Shrouded by trees on Roxbury Drive, the house that is just a stone's throw from Rolling Road in Springfield has more than a few secrets.
As the residence of 81-year old Tucker Bobst, the house has been visited by a number of internationally known actors in the 10 years that Bobst and partner Richard Maloy have been living there.
"People in the neighborhood keep talking about the people who come here," said Bobst, a world-renowned artist specializing in a style dubbed "romantic surrealism."
A self-taught artist, who said his first real one-man show came during prep school in Groton, Mass., Bobst has won awards in France, England and Mexico and exhibited such galleries as The Athenaeum in Alexandria and The Fraser Gallery in Washington, D.C., and Bethesda, Md.
"The kind of work he does is exactly the kind of work we like to show.

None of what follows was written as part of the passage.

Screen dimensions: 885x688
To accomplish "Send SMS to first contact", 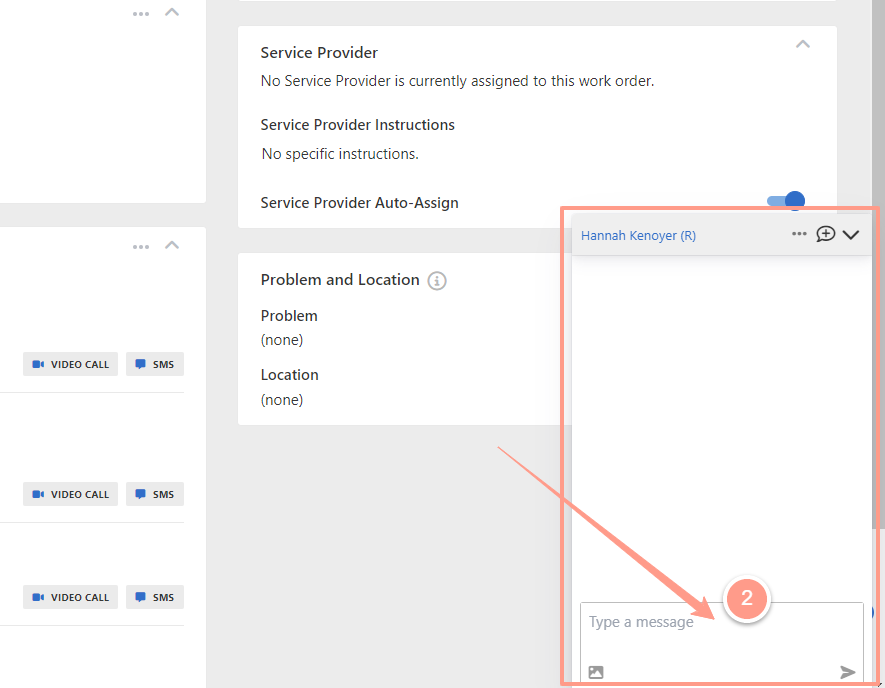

It's realism with an edge," said Catriona Fraser, owner and director of the Fraser Gallery. "There's no one else doing what he's doing now."
Bobst's work was recently made a part of the Clinton Presidential Library, which opened on Nov. 18 in Little Rock, Ark. His portrait, "President William Jefferson Clinton," which was painted in the mid-1990s, is included in the library's collection. It is Bobst's second portrait to be included in a presidential library. His 1980s-era painting, "Compact," which features former first lady Barbara Bush, is in the George H. W. Bush Presidential Library.

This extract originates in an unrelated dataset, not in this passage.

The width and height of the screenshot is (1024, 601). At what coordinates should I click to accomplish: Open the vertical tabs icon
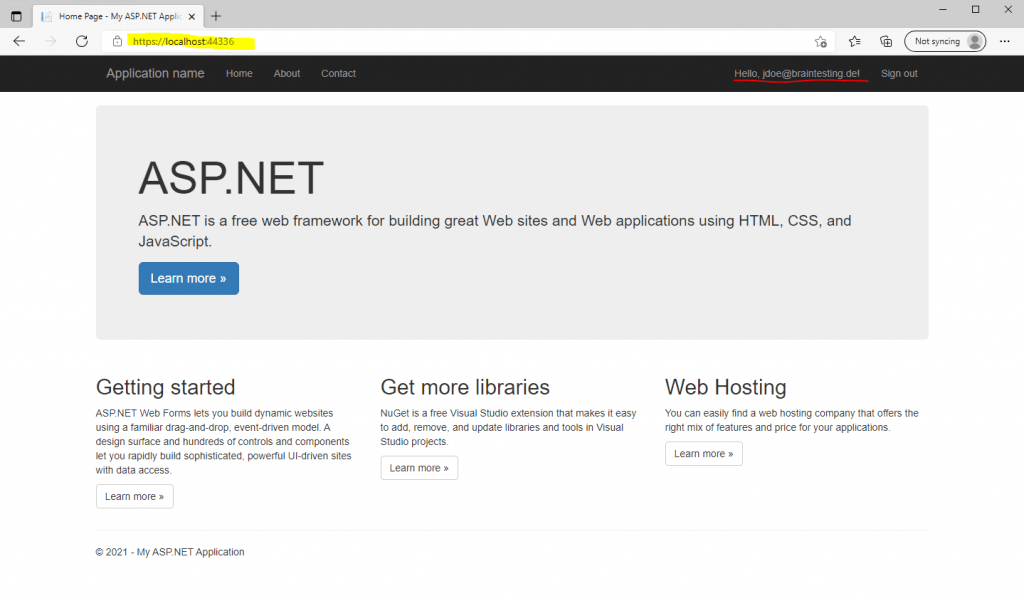[x=16, y=16]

"They're not like portraits. They have a little bit of their history in there too," said Richard Maloy, Bobst's partner of nearly 60 years. The couple exchanged vows together in 1946 in New York City and have been devoted to each other ever since. They moved to Springfield in the late mid-1990s, after residing in Arlington, coincidentally right next door to Supreme Court chief justice William Rehnquist.
The two presidential library paintings are part of a larger "People in Paintings" series, an ongoing project that has seen Bobst paint such legendary actors and public figures as Liza Minnelli, Michael York and Sir John Gielgud.
"If I like people, I will paint them with no commission. A lot of them were friends, and some of them didn't buy them, and others did," said Bobst, who explained his reasoning for painting anyone — "Because they have interesting faces."
The portraits incorporate physical objects that have either personal or symbolic significance to the featured parties. Bush's portrait, for example, features a large compact, along with pearls and Lifesavers candy floating through. The origin of the painting, said Bobst, was a story about Barbara Bush’s being asked by children to open her purse and show them what was inside. The Clinton portrait features former President Clinton across a blue backdrop emblazoned with the words "New Beginnings - Renewed Hope."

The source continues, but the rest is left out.